The CDC requires a positive PCR on at least 2 specific genomic targets or a single positive target with sequencing on a second for confirmation of the diagnosis.[91] The CDC has developed RT-PCR assays targeting the viral nucleocapside (N) protein gene which can be used to complement the upE and ORF 1a assays for screening and confirmation.

False-negative results can occur due to poor specimen quality, incorrect handling of the specimen, or the time of collection; therefore, in patients who test negative where there is a high index of suspicion for infection, additional specimens should be collected (preferably lower respiratory tract specimens) and tested.

Serological testing

Serological testing is generally not used for diagnosis, but for epidemiological surveillance or investigational purposes (e.g., retrospective diagnosis). It may be used to confirm the diagnosis; however, a single specimen would only identify a probable case. Paired sampling taken at least 14 to 21 days apart is required to confirm the diagnosis.

Several serological tests have been developed for detecting MERS-CoV antibodies including an indirect fluorescent antibody (IFA) test, an enzyme-linked immunosorbent assay (ELISA), and a serum neutralisation test.

The WHO defines a confirmed case to be a patient with evidence of seroconversion in at least one screening assay (e.g., IFA, ELISA) and confirmation by a neutralisation assay in samples taken at least 14 days apart. They define a probable case as a symptomatic patient without a positive RT-PCR test who has a positive result for at least one screening assay (e.g., IFA, ELISA) plus a positive result for a neutralisation assay in a single specimen.[94]
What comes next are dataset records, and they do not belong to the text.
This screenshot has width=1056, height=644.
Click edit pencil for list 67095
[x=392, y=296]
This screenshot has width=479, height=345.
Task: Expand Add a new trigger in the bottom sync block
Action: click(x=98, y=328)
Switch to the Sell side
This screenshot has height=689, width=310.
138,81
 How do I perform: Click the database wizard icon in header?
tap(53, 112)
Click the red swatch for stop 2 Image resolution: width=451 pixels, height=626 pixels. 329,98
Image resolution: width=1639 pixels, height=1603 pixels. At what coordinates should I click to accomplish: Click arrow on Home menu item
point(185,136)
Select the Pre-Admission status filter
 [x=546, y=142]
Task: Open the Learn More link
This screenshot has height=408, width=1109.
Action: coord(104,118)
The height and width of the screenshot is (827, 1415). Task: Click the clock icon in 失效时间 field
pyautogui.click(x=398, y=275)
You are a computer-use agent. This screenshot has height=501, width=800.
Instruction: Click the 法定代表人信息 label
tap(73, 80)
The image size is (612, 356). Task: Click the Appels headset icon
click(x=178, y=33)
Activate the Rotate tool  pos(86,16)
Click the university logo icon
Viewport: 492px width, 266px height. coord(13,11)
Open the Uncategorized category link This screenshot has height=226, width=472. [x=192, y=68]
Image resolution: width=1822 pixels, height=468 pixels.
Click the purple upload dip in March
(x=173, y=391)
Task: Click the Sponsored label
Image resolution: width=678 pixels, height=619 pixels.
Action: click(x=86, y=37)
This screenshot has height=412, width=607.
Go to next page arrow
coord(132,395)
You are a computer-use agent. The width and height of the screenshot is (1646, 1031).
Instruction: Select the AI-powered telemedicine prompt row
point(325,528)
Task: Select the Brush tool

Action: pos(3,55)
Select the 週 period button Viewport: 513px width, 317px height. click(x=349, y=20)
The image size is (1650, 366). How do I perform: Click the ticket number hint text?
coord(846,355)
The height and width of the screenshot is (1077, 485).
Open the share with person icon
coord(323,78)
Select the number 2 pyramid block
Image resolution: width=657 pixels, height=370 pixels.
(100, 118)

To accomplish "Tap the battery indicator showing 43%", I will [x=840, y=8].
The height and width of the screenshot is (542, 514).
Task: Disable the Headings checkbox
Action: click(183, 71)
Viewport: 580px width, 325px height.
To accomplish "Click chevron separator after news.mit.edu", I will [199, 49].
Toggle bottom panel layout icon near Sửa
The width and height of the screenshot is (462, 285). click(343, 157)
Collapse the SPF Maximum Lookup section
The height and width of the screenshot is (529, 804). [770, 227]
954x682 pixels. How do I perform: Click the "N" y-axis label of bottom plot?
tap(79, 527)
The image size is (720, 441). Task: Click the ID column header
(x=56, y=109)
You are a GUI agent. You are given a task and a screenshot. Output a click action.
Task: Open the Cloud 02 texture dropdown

The CDC has developed a two-stage approach to serological testing which uses an ELISA test for screening, followed by a microneutralisation test to confirm diagnosis.[95]

False-positive results can occur due to cross-reactivity with other betacoronaviruses.

Imaging

A chest x-ray should be ordered in all patients with suspected pneumonia. Diffuse bilateral infiltrates have been reported in 22% to 67% of cases. Lobar infiltrates or the absence of infiltrates have also been reported, particularly in healthy, young patients.[5][8]

A CT scan of the chest may be helpful in patients with suspected pneumonia who have a normal chest x-ray. CT may reveal bilateral subpleural and basal airspace opacities, with more extensive ground-glass opacities than consolidation.[97] Recognition of these patterns can aid early diagnosis of MERS; however, routine use of this test is not recommended.